/faceRecognition

Study of computer vision library OPENCV

Primary LanguageC++

Face Recognition

Overview

This project is a study of the OpenCV library, focusing on real-time face detection. The implementation detects faces in real-time using a webcam, drawing rectangles around each detected face and labeling them with their detection order (e.g., "Face finded 1"). Additionally, the code attempts to outline the head shape by using contour detection within the face region.

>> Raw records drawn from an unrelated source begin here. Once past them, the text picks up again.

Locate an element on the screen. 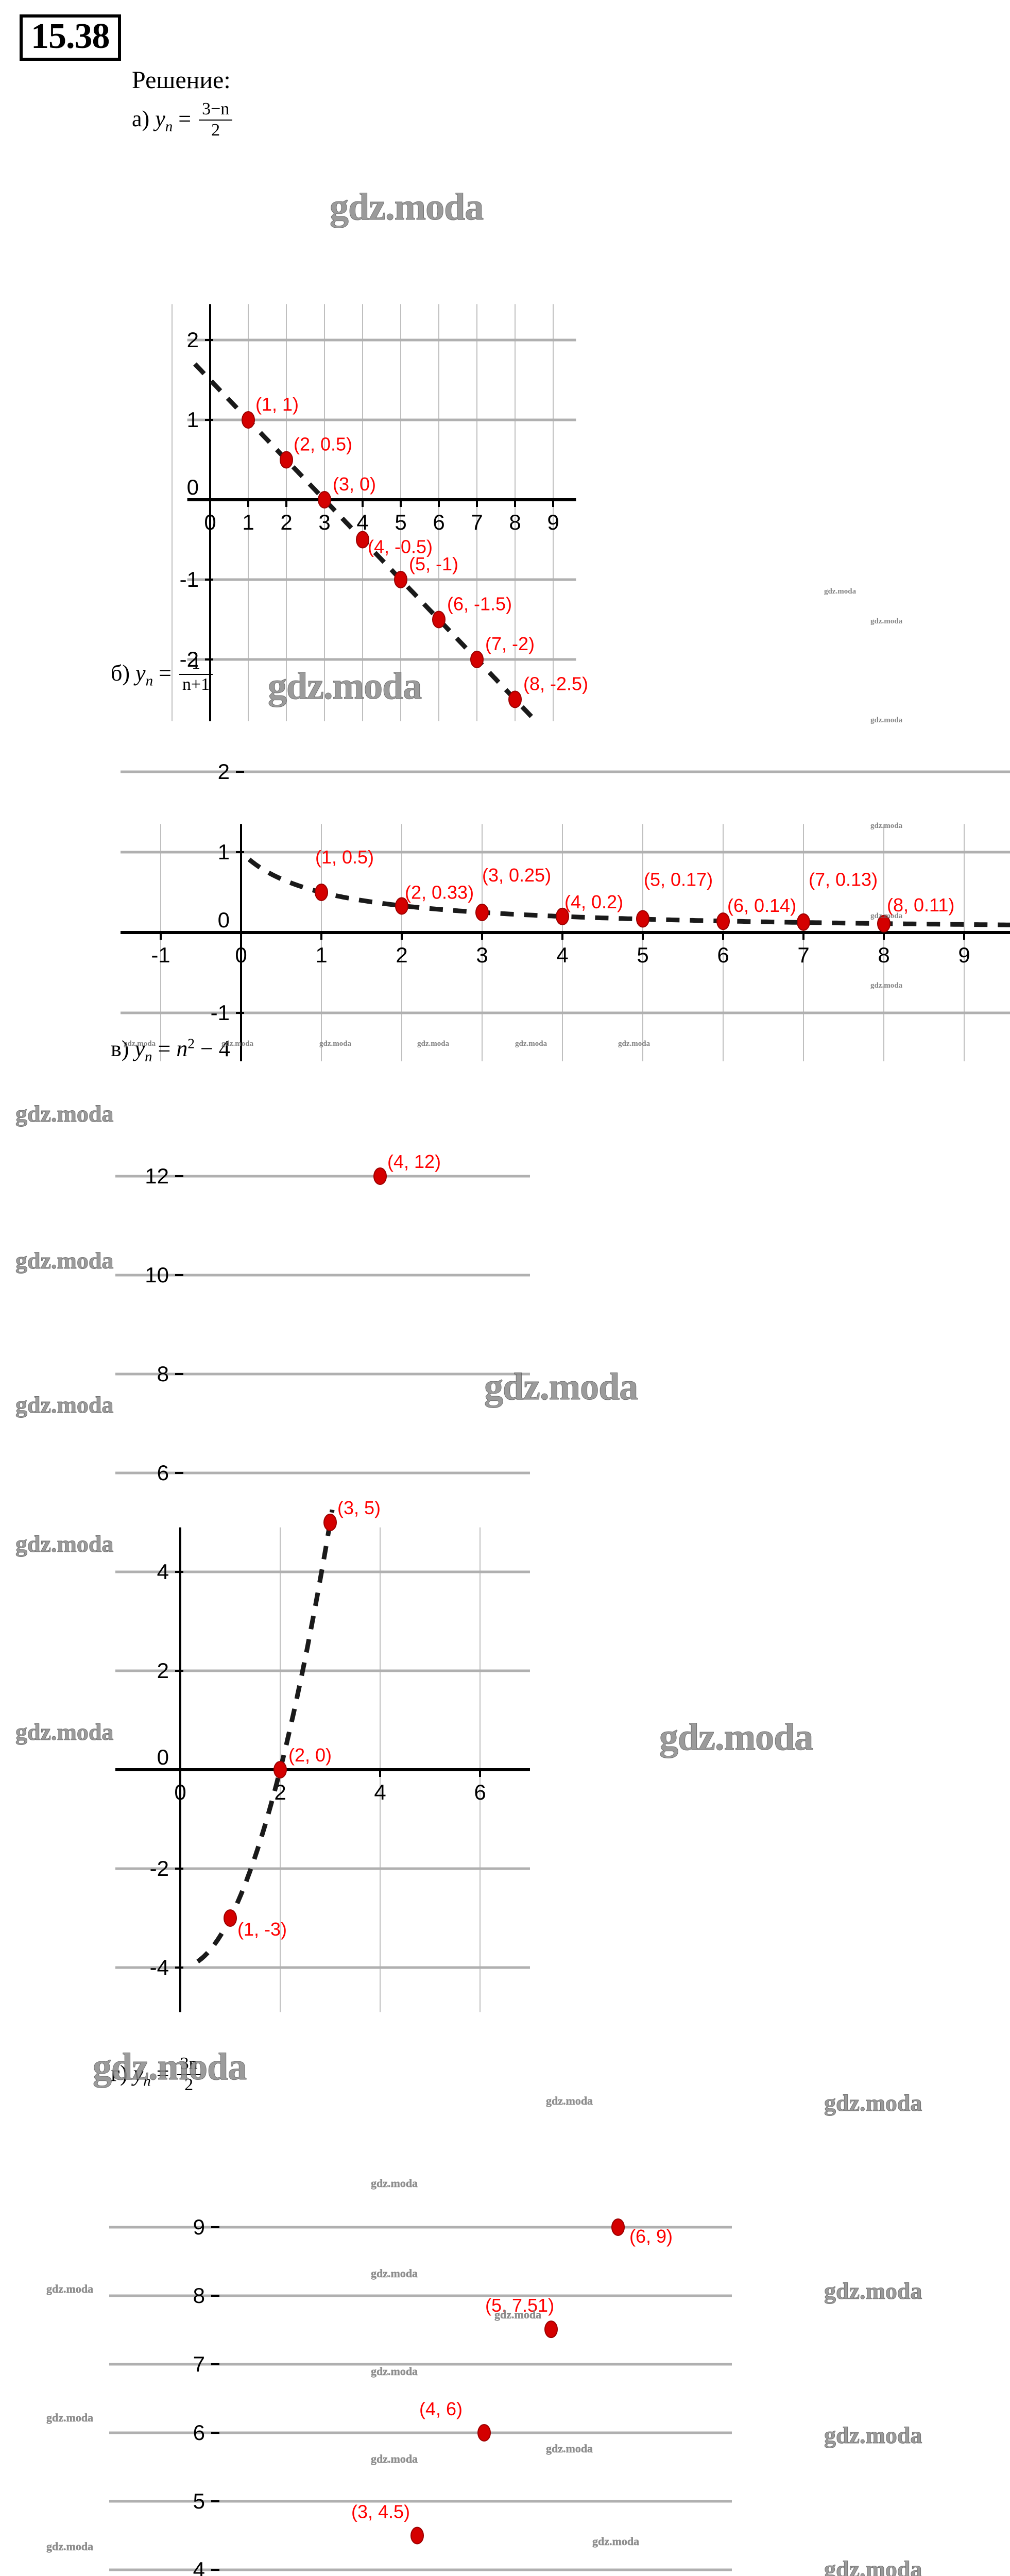 The width and height of the screenshot is (1010, 2576). y-tick-label: 1 is located at coordinates (224, 852).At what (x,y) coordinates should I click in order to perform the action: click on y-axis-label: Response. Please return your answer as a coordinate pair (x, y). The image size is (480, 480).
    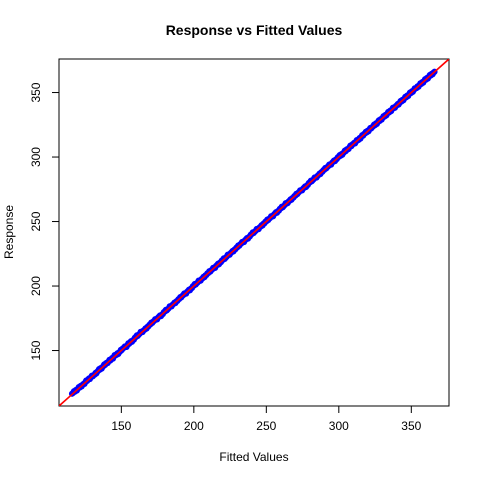
    Looking at the image, I should click on (9, 232).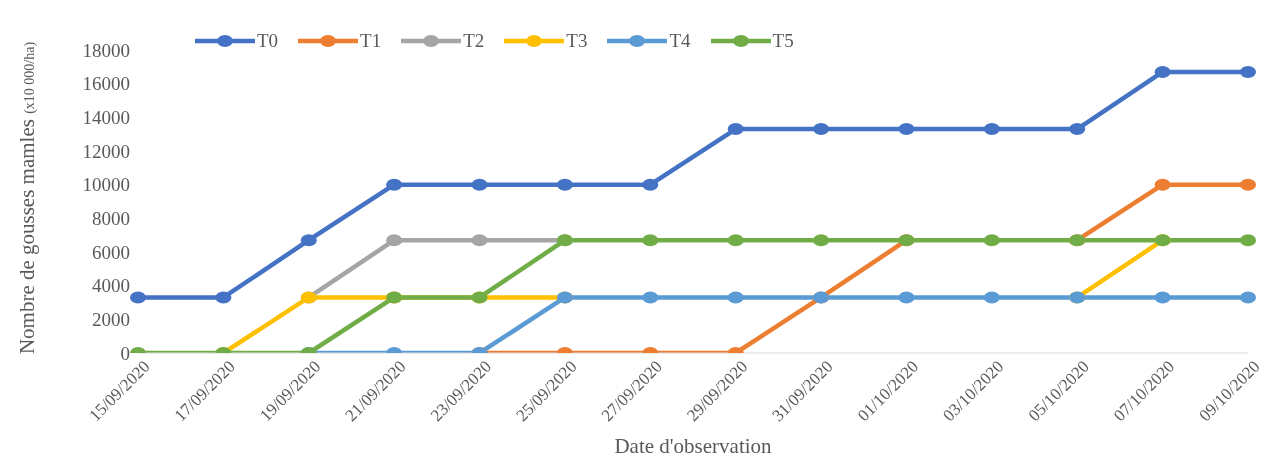 The width and height of the screenshot is (1279, 474). What do you see at coordinates (106, 118) in the screenshot?
I see `y-tick-label: 14000` at bounding box center [106, 118].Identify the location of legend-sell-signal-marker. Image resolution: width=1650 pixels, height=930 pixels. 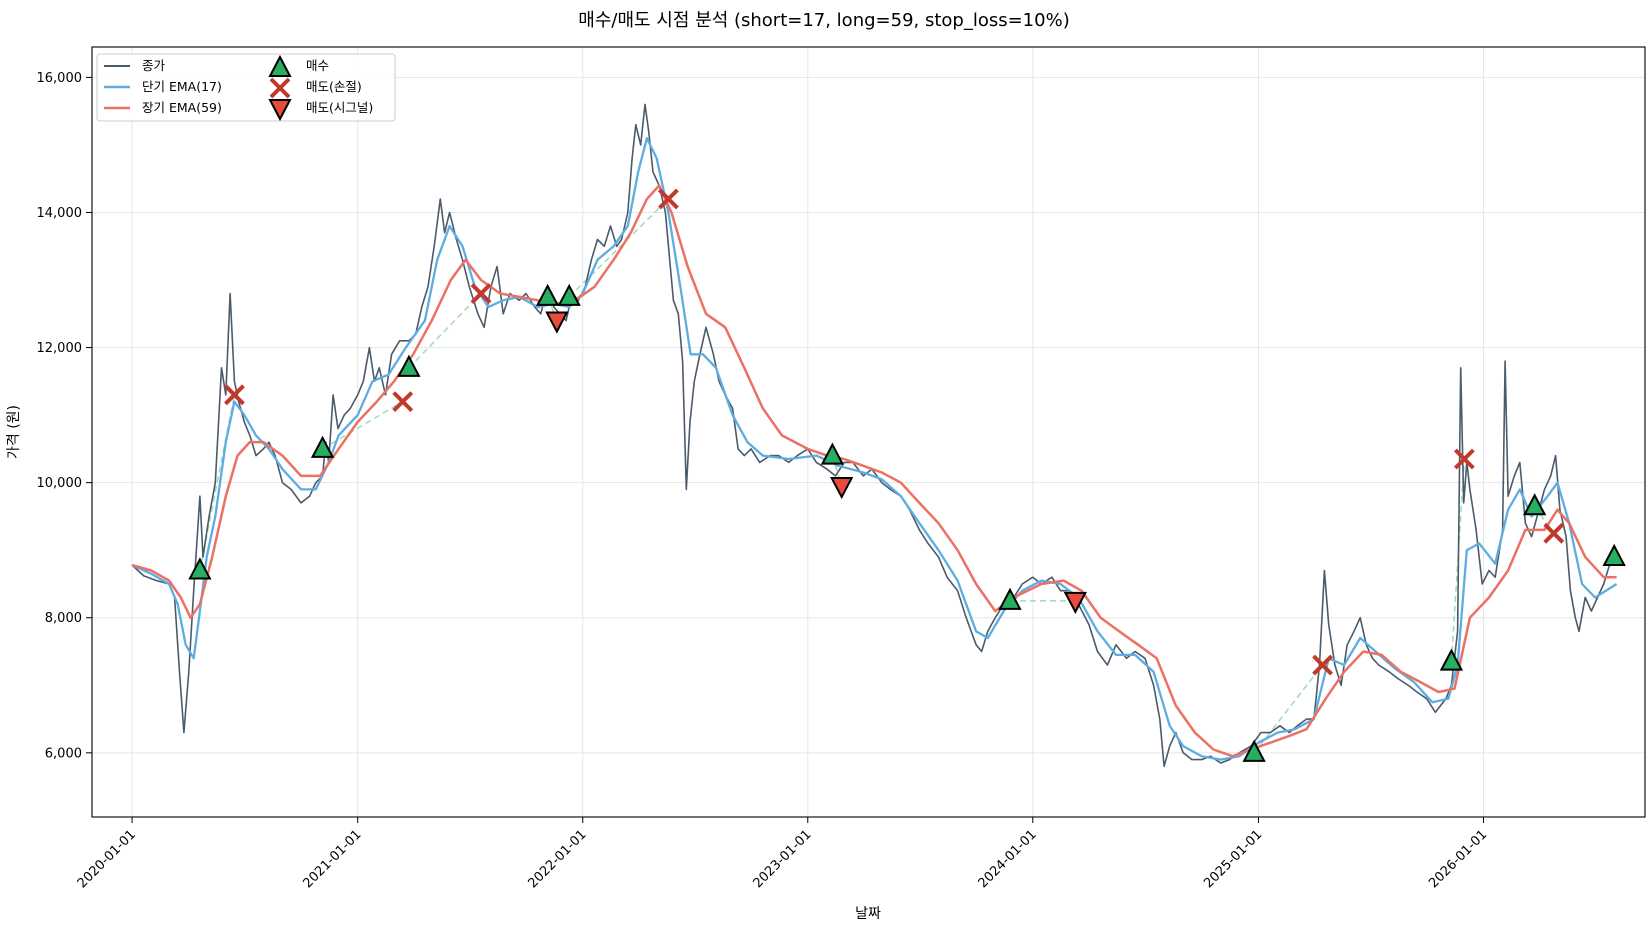
(280, 110).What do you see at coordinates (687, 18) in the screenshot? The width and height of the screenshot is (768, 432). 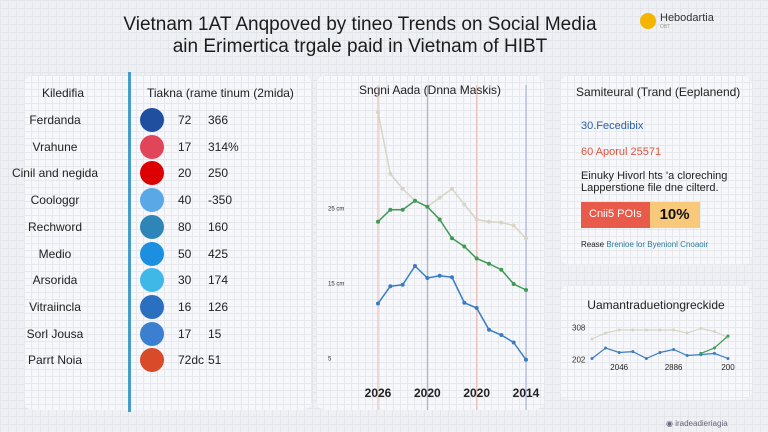 I see `logo-name: Hebodartia` at bounding box center [687, 18].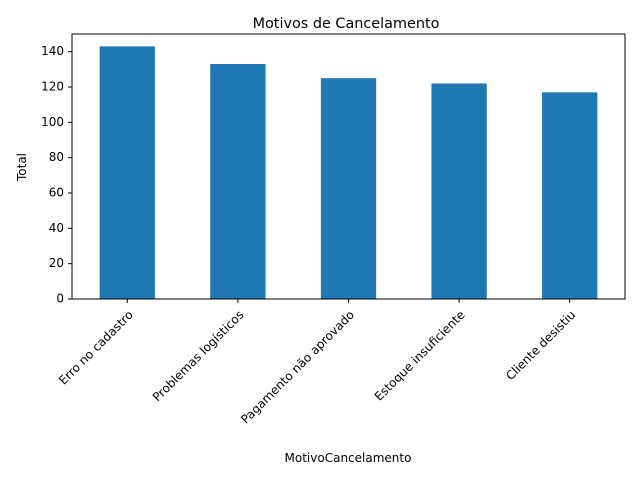 The width and height of the screenshot is (640, 484). What do you see at coordinates (348, 458) in the screenshot?
I see `x-axis-label: MotivoCancelamento` at bounding box center [348, 458]. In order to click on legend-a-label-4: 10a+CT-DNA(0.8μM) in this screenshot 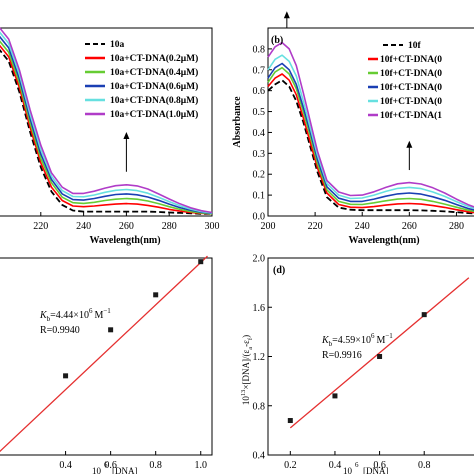, I will do `click(154, 100)`.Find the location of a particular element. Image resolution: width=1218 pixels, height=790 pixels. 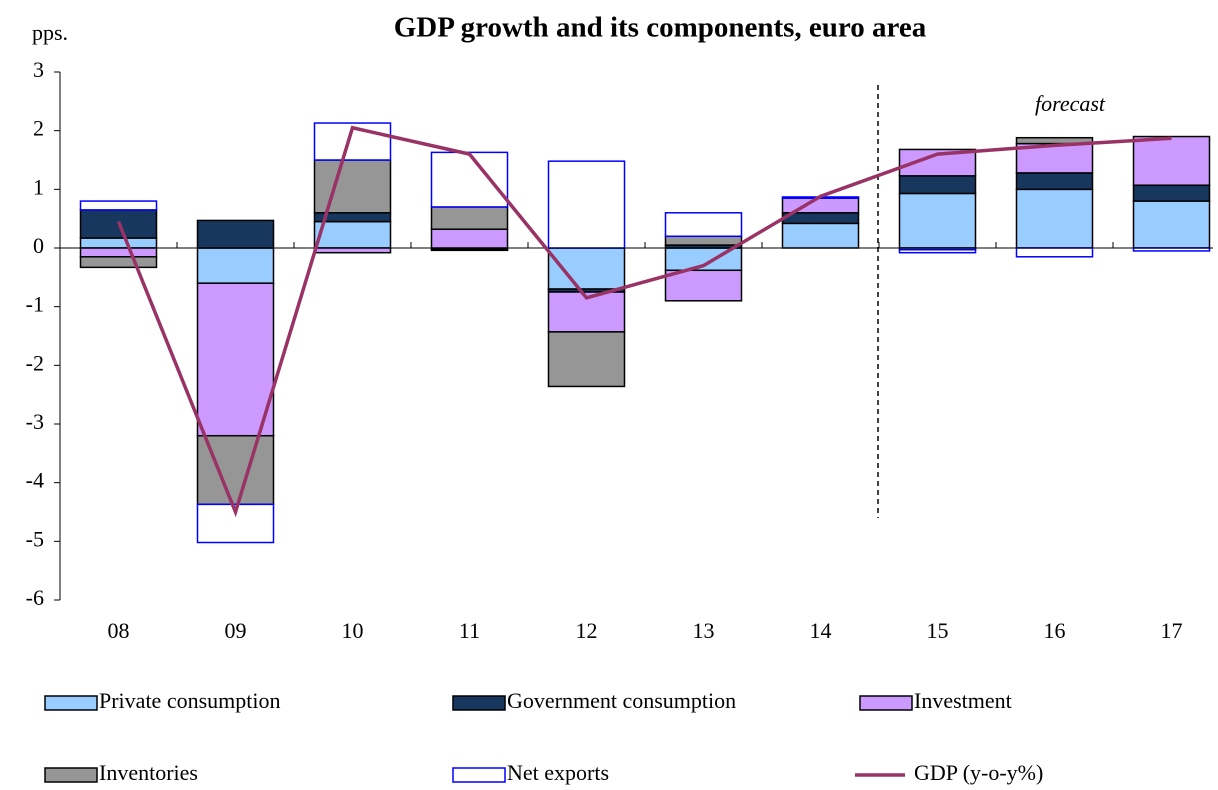

x-tick-label: 15 is located at coordinates (938, 630).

The program also handles camera selection automatically and allows for graceful shutdown if the user closes the window or presses the 'q' key.

Features

  • Real-Time Face Detection: Detects faces from a webcam feed in real-time.
  • Labeling: Labels each detected face with its order of detection.
  • Head Shape Outline: Attempts to draw the head's shape using contour detection.
  • Automatic Camera Selection: Automatically identifies and selects the first available webcam.
  • Graceful Shutdown: The application can be exited by pressing 'q' or closing the window.

Requirements

  • OpenCV (version 4.x or later)
  • C++11 or later
  • A webcam connected to your computer

Installation

  1. Install OpenCV: Follow the instructions on the OpenCV installation guide.
  2. Clone the Repository:
    git clone https://github.com/yourusername/face_recognition.git
    cd face_recognition
  3. Build the Project:
    make
  4. Run the Application:
    make run

How It Works

  1. Initialization: The program loads the Haar cascade classifier for face detection (haarcascade_frontalface_default.xml).
  2. Camera Selection: The application automatically identifies the first available webcam.
  3. Face Detection: For each frame captured by the webcam, the program converts the image to grayscale, equalizes the histogram, and detects faces.
  4. Labeling and Contours: Detected faces are labeled with their detection order, and contours are drawn to approximate the shape of the head.
  5. Display: The processed frame, with labels and contours, is displayed in a window.
  6. Shutdown: The program exits if the user closes the window or presses the 'q' key.

Example

After running the program, you will see a window displaying the webcam feed. Detected faces will be outlined with a green rectangle, labeled with "Face finded [number]", and the contours of the head will be highlighted in blue.

Troubleshooting

  • Camera Not Found: If the program cannot find a camera, ensure that your webcam is properly connected and accessible.
  • Low Detection Accuracy: The contour detection is a simple method and may not perfectly outline the head in all cases. Improving lighting and camera angles can help.
  • OpenCV Errors: Make sure you have installed the correct version of OpenCV and that your compiler supports C++11 or later.